I decided to proceed in the order set out by the Amazon's press release, starting with “Run a free Amazon EC2 Micro Instance for a year”. Amazon EC2 Micro Instance is listed as .025 per hour from Northern California. (With Linux/ Unix Usage. Windows Usage added 1 cent per hour to cost. An instance running from Virginia was .020 while the EU and Asia priced similar to California).

 I noticed that the Standard Small (Default) plan had a cost of almost ten cents per hour or almost $75 per month, so I felt a need to better understand the package limits for calculating the potential liability of cost overages. (they do require you to have a credit card to sign up!)

Scrolling down on the page, I see various add-on features listing costs per instance-hour (or partial hour) for the EC2. Terms like Reserved Instances, Spot Instances, Data Transfer, Amazon Elastic Block Store, Elastic IP Addresses, Amazon CloudWatch (not to be confused with CloudFront), Auto Scaling, Elastic Load Balancing.

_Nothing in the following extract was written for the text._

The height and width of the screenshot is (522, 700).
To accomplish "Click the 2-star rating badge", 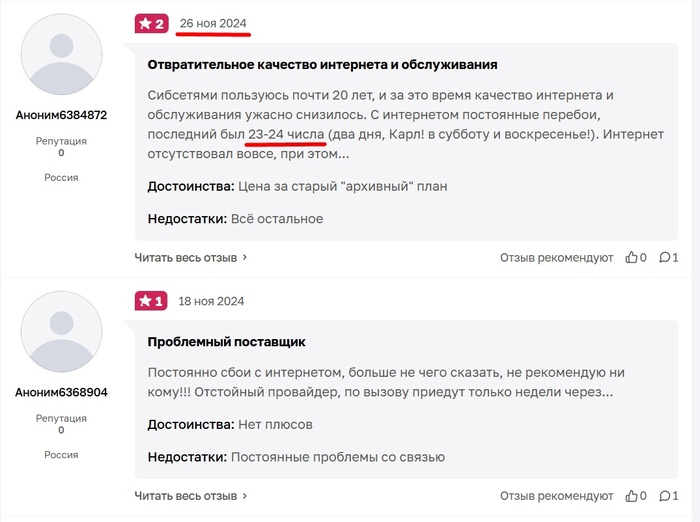I will coord(152,24).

I scrolled a little further and got to the “Getting Started” section which descriptively stated....

“The best way to understand Amazon EC2 is to work through the Getting Started Guide, part of our Technical Documentation. Within a few minutes, you will be able to log into your own instance and start playing!”

Clicking on the link provided I was taken to the documentation page which listed twenty two documents! (clicked on the first document and was taken to a page that listed six subsequent choices). Someone needs to seriously look at the choice of wording of the “in a few minutes” statement.

It will be more cost effective for HostJury to pay the overages... watch for my hosting review of AWS Free Usage Tier in the coming months.